Drill Press Speed (RPM) Calculator
Calculate the correct drill press RPM based on drill bit diameter, material type, and cutting speed for clean holes.
Running a drill press at the correct RPM is critical for clean holes, long tool life, and safe operation. Too fast and the bit overheats, dulls prematurely, or grabs the workpiece. Too slow and the drill rubs instead of cutting, causing work hardening in metals like stainless steel.
The Fundamental Formula
RPM = (Cutting Speed × 1000) / (π × Drill Diameter)
Or equivalently:
RPM = (CS × 318.31) / D
Where:
- CS = Cutting speed in meters per minute (m/min), determined by the workpiece material and drill bit type
- D = Drill bit diameter in millimeters
- 318.31 = 1000/π (conversion constant)
Cutting Speed Reference Table (HSS Drill Bits)

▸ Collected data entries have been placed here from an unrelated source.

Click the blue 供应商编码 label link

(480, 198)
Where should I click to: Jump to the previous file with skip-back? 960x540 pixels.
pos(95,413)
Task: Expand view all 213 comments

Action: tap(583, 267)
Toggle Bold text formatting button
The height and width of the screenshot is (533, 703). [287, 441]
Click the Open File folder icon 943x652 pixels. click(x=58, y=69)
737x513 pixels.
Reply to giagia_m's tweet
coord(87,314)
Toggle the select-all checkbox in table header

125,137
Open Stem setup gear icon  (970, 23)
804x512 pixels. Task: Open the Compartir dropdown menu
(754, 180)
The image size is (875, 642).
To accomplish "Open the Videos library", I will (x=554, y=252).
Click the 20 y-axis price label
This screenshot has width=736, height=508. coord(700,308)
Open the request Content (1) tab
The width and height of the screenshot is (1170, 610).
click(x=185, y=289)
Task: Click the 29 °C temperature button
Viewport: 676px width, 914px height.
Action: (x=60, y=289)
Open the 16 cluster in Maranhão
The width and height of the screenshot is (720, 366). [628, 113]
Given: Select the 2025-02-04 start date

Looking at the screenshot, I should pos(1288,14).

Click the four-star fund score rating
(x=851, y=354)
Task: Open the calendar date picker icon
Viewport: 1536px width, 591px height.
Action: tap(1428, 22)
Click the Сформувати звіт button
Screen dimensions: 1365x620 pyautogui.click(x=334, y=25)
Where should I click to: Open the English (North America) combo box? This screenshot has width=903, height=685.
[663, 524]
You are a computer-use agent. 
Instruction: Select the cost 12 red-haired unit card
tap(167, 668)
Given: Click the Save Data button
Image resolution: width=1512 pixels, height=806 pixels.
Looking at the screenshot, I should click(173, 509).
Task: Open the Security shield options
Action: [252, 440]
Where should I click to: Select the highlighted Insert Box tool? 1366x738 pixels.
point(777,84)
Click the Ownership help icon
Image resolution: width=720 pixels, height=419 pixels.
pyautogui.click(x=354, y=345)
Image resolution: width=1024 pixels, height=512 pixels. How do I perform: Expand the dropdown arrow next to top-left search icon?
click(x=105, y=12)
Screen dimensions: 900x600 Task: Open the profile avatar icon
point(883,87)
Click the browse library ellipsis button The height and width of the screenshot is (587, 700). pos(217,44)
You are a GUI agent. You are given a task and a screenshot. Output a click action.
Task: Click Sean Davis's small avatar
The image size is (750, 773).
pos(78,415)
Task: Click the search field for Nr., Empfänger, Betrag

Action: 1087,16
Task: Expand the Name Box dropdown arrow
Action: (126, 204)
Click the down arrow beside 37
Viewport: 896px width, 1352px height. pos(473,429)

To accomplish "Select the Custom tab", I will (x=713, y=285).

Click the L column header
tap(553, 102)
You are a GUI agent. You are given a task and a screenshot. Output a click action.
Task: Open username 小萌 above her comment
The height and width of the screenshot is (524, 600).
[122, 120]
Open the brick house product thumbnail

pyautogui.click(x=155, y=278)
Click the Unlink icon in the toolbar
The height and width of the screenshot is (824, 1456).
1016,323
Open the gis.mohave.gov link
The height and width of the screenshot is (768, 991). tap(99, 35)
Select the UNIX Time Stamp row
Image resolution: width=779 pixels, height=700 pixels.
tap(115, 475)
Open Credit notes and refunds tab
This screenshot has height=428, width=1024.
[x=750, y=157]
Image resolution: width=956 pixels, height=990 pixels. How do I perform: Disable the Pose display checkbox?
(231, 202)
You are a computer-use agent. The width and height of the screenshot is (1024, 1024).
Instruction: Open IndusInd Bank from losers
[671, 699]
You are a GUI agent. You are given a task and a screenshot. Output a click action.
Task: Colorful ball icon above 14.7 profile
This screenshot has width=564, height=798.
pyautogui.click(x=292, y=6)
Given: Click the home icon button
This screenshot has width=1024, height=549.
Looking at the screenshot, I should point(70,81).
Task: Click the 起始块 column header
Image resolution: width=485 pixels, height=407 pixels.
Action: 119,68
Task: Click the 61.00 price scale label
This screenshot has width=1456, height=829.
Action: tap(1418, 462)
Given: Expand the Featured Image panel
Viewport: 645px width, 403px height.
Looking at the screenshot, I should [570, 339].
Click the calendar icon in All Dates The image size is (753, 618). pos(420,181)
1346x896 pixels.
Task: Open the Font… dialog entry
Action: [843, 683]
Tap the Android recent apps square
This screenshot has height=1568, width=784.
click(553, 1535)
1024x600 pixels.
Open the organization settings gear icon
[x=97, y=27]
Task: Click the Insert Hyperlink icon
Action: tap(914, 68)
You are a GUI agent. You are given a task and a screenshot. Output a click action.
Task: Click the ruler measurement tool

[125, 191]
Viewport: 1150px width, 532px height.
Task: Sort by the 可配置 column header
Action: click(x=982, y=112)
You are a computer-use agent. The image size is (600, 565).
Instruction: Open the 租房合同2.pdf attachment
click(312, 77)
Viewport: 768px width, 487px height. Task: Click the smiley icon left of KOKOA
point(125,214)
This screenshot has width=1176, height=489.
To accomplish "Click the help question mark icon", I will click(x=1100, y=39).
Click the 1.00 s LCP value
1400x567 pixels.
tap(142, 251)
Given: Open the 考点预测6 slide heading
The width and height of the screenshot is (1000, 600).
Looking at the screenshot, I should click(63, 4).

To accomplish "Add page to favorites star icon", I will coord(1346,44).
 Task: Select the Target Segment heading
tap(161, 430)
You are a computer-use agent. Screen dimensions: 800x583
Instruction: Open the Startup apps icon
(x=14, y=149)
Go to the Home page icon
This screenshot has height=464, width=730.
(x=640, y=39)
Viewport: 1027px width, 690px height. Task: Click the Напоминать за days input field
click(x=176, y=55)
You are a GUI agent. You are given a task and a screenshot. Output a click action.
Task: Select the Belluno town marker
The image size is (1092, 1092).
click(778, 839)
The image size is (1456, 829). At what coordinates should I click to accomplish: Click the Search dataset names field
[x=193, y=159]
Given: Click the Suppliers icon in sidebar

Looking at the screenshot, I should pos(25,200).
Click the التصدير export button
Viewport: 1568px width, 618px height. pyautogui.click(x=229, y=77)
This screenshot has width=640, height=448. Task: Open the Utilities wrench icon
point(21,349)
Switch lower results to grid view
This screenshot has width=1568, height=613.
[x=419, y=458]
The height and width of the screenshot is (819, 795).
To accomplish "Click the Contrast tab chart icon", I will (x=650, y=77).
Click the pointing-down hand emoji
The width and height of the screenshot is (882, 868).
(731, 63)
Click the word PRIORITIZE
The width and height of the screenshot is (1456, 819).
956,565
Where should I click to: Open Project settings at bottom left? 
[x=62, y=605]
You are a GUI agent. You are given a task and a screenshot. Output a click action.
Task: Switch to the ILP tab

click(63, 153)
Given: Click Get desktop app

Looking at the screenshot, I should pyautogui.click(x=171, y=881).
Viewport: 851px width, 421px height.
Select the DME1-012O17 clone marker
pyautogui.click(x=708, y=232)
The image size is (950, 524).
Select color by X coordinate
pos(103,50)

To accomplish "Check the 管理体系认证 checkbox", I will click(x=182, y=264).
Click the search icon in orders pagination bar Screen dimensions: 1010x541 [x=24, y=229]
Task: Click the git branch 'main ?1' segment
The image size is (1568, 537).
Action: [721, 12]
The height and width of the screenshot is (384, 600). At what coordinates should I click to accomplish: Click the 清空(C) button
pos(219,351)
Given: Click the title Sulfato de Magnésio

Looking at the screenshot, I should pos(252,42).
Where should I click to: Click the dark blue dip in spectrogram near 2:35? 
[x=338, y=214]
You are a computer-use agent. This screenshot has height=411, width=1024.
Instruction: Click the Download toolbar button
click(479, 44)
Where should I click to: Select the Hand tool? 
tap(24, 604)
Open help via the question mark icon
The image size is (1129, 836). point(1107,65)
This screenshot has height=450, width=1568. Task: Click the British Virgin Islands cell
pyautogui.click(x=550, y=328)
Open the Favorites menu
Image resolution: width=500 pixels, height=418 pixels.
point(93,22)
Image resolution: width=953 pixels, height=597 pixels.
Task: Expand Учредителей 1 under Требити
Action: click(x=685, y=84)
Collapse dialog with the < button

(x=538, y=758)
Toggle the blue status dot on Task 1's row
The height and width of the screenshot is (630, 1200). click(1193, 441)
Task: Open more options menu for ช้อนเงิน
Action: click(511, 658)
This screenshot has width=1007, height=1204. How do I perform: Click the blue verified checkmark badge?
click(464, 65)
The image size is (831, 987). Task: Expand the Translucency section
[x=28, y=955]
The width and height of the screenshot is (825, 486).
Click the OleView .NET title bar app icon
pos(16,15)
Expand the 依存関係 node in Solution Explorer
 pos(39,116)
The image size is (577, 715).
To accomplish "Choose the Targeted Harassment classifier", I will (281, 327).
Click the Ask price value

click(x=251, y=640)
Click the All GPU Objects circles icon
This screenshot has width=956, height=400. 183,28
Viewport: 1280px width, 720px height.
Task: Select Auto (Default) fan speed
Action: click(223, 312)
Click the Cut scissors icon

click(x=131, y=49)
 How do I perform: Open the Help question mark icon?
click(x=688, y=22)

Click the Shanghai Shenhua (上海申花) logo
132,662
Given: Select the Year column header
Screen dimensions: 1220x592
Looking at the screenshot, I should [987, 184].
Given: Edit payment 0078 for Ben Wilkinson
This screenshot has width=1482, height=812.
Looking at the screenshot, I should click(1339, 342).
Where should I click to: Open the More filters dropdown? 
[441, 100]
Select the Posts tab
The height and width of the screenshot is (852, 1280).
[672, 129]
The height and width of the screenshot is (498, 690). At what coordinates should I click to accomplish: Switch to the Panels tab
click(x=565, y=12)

| Material | Cutting Speed (m/min) | Notes |
|---|---|---|
| Mild Steel | 25–35 | Most common workshop material |
| Stainless Steel | 10–15 | Use cutting fluid, steady feed |
| Aluminum | 60–100 | Use high RPM, clear chips often |
| Brass | 40–60 | Self-feeding — reduce feed pressure |
| Cast Iron | 20–30 | Dry cutting OK, makes dust not chips |
| Copper | 40–60 | Similar to brass |
| Plastic/Acrylic | 30–50 | Slow feed to prevent melting |
| Wood (softwood) | 50–80 | Can run faster with brad-point bits |
| Wood (hardwood) | 30–50 | Slower to prevent burning |
Carbide-tipped bits can run at 1.5–3× the HSS cutting speeds.
Worked Example
Drilling a 10 mm hole in mild steel with an HSS bit (cutting speed 30 m/min):
RPM = (30 × 318.31) / 10 = 9549.3 / 10 = 955 RPM
On a typical drill press with fixed pulleys, you would select the closest available speed — probably 900 or 1000 RPM.
Feed Rate Guideline
A general rule for feed rate is 0.001–0.003 inches per revolution for steel (0.025–0.075 mm/rev) and 0.003–0.006 inches per revolution for aluminum. In practice on a hand-fed drill press, this translates to slow, steady downward pressure where the drill produces even curly chips — not dust, not large grabbing chips.
Peck Drilling
For holes deeper than 3× the drill diameter, use peck drilling: drill to 1× diameter depth, retract fully to clear chips, then advance again. This prevents chip packing, reduces heat, and extends bit life dramatically.